One criticism of my last Vista installation time blog was that I performed an upgrade over an existing Vista beta. Fair enough comment though I think a lot of people are going to upgrade existing XP boxes instead of performing a clean installation. In any case, I decided to perform a clean installation with Build 5728 (the previous build was 5600) on the same Pentium 4 2.8GHz PC with 512MB RAM (performance rating = 1). Here’s what I saw.

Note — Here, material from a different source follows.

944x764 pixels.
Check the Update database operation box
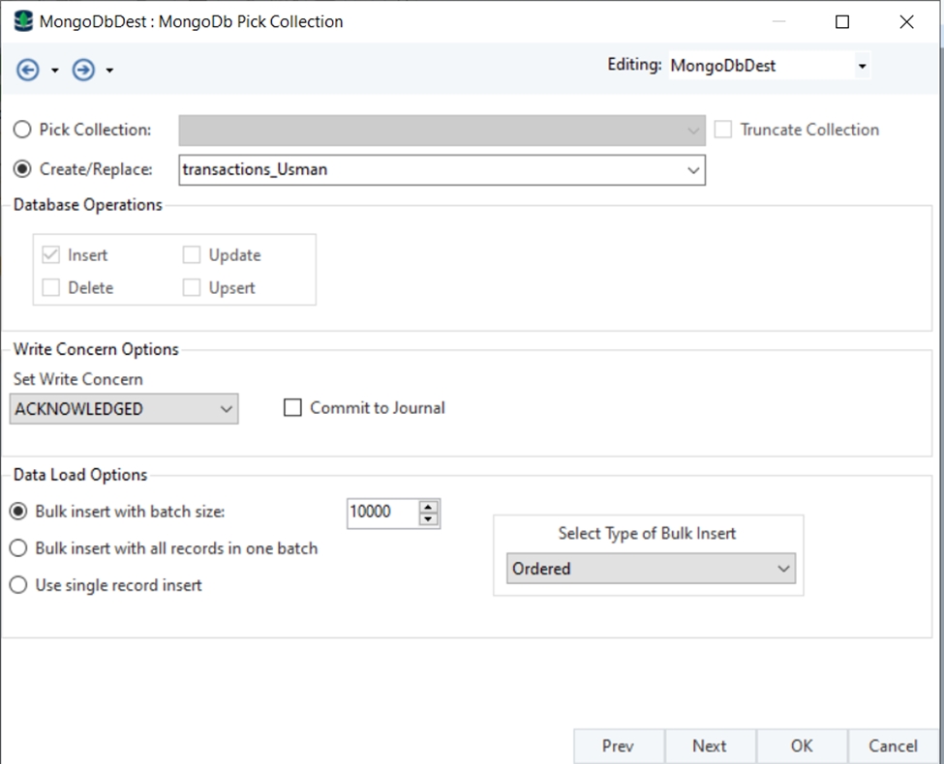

  1. 1140 Booted PC with DVD inserted
  2. 1143 See Install Now screen
  3. 1144 Formatted the hard drive
  4. 1145 See message Expanding Files
  5. 1155 100% files expanded
  6. 1156 Unattended reboot after briefly seeing the message Installing Update
  7. 1158 Completing Installation
  8. 1208 Created user account
  9. 1210 Account login screen appears
  10. 1211 Desktop appears. Elected to install updates which consisted of installing the sound device driver, Windows Defender, and Windows Defender definition updates
  11. 1212 Vista ready to use

So, it took a grand total of 32 minutes from start to having a useable desktop to install Vista RC-1 Build 5728. I’m not sure I attribute all of the time savings (compared to nearly two hours for Build 5600) on performing a clean install though. Once at the desktop, Vista seems much more responsive than previous builds (including 5600).

The desktop PC I’m testing on is low-end (Performance Rating = 1) according to Vista. So, I’m pretty impressed by the speed at which applications like Internet Explorer and Firefox are launching and running (web page refreshes, etc.). Media Center, which was more than a little pokey in earlier releases seems faster too.